Em detrimento à nova raça que surge dessas construções verticais, está o estrangeiro do filme. Na comunidade de pescadores, onde a repórter amiga de Lula quer fazer uma reportagem sobre OVNIs, e para onde Lula vai, com sua cara de pau, o primeiro contato entre ele e aqueles que não têm a palavra, é um insulto racista vindo dele. Depois, descobre-se que eles não falam português (mas deveriam, porque são brasileiros) e que estão sob a custódia de um antropólogo duvidoso, um verdadeiro fetichista. É como se fossem, então, “selvagens” sujeitos ao controle do homem branco. Para Meteorango Kid, que está desconectado desse mundo, assim como de todas as outras coisas, pouco importa.
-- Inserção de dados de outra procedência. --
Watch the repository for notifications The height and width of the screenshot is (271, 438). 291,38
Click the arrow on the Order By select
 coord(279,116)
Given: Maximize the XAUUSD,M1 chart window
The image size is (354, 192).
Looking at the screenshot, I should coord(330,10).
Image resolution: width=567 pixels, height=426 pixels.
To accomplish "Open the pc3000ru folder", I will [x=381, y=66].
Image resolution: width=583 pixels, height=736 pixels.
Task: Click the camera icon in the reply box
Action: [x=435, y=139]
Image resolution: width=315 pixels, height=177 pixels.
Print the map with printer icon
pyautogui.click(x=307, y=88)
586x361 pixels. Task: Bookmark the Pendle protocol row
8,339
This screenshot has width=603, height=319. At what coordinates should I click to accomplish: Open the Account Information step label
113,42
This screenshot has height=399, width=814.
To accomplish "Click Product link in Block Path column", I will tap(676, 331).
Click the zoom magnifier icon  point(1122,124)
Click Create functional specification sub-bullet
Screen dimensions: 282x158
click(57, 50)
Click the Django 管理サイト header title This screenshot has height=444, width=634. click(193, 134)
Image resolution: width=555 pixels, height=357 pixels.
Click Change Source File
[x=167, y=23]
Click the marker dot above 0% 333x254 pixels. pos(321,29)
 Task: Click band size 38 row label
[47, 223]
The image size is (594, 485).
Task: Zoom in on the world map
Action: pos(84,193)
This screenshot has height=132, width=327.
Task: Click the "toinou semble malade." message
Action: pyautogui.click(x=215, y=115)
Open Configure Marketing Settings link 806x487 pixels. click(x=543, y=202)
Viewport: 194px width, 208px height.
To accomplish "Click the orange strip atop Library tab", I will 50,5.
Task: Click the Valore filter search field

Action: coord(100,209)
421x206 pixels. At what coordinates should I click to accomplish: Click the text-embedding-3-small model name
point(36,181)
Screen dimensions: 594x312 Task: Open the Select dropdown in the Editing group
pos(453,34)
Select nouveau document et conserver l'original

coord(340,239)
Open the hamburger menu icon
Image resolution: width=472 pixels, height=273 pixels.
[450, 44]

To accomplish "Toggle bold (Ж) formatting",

O que ele faz é capturar com sua câmera aqueles corpos que não têm voz e aprisioná-los nas imagens da câmera.

Por isso, penso que os verdadeiros marginalizados são aqueles agredidos por Lula. Desde as mulheres vítimas da violência, passando pelos pescadores insultados, até o gay escrachado antes e depois da morte. Todos esses indivíduos, que naquela época estavam sujeitos às margens da vida e dos filmes, que não tinham o direito de falar por si só através da voz e da imagens, são atravessados por Lula em sua odisséia delinquente, esse homem que vive a errar pelo mundo correndo atrás do maligno, do insensato, de tudo que há de ruim e que se apoia no privilégio da impunidade. Ao fim do filme, nos é oferecido seu atestado de criminoso: enquadrado na tela, Lula é acompanhado pelos dizeres “procura-se vivo ou morto” depois, vem uma gozação. “Curti adoidado” é a constatação de seu ego acima de tudo e de todos.